An SMC spokesman told The Straits Times that cases can be complex, as in Dr Ang's case. As such, he said "this timeline is not unusual".
SMC's annual report for 2016, released last month, showed its Complaints Committee (CC) processed 386 cases last year, including a complaint lodged in 2011, seven in 2012, 14 in 2013, and 63 in 2014.
There were 182 complaints made last year against 242 doctors, 41 more than in 2015. Although the CC dealt with 386 cases, there were still 247 cases yet to be looked at.
Explaining the time it takes to deal with complaints, the spokesman said: "Given the serious nature of many complaints, investigations by a CC usually take at least nine months. For even more complex complaints, investigations may take more than a year."

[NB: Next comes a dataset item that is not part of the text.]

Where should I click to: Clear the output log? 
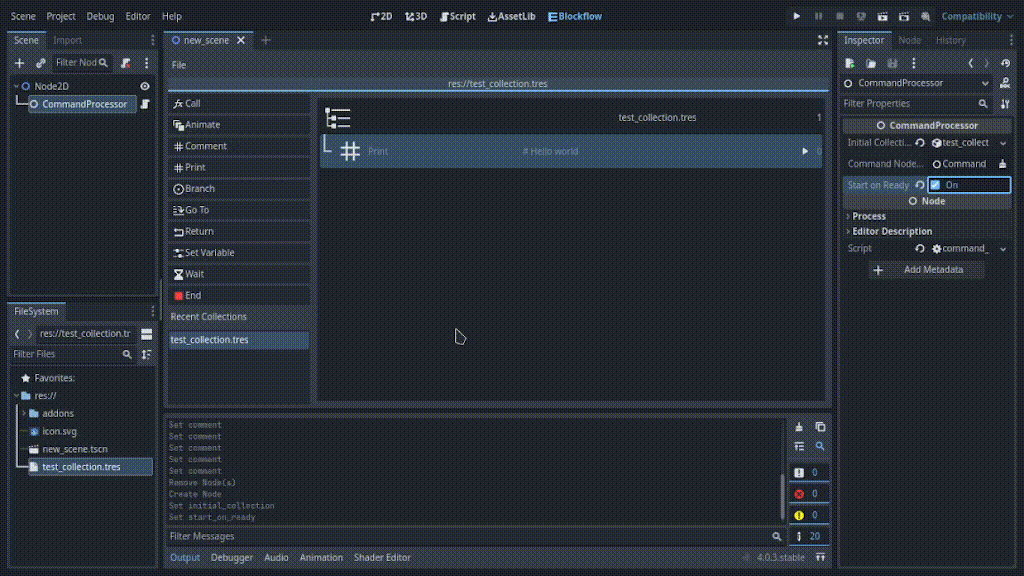click(x=799, y=427)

For example, if the complainant provides new information that must be looked at.
The spokesman added that after a CC has completed its inquiry, both parties have the right to appeal to the Minister for Health if they are unhappy with the verdict. The minister might then direct the CC to investigate the complaint further.
"This will naturally result in a longer period of time taken to dispose of a complaint, as the CC's investigations are carried out over two separate tranches," he said.

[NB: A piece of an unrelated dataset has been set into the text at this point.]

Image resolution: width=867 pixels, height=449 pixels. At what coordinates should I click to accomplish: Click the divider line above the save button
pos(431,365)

But Dr Chia Shi-Lu, head of the Government Parliamentary Committee for Health, said: "I think many of us agree that the workings of the SMC can be more robust and streamlined."
He added: "The recent cases that have troubled SMC have made them even more cautious and this has affected expediency."
In Dr Ang's case, the complaint was made against him in 2010, but the disciplinary hearing was concluded only last year.
Describing the delay as "inordinate", Chief Justice Sundaresh Menon said in the Supreme Court judgment on June 27: "Even if the SMC had difficulty finding expert witnesses locally as it says it had, it was open for the SMC to have begun its search for expert witnesses overseas much earlier."
One member of the Disciplinary Tribunal had recused herself and it took a year for the SMC to set up a second tribunal.
Chief Justice Menon said: "The SMC carries a regulatory and adjudication function affecting the professional livelihood of doctors. We stress... that the SMC must approach the prosecution of disciplinary cases with due expedition and care."
Because of the long delay, the court halved Dr Ang's penalty from a suspension of 16 months to eight months.
The CC is drawn from a group of more than 160 doctors and lay people. Of the cases the CC handled last year, letters of warning were issued to seven doctors, and letters of advice to 39. It dismissed 71 complaints and referred 14 to disciplinary tribunals, and one doctor to a health committee.
The SMC annual report also gave an update on the number of doctors here, which has grown to 13,478 last year, up from 13,006 in 2015. More than 2,000 are foreigners, and 3,725 are Singaporeans and permanent residents who were trained abroad and returned to work here.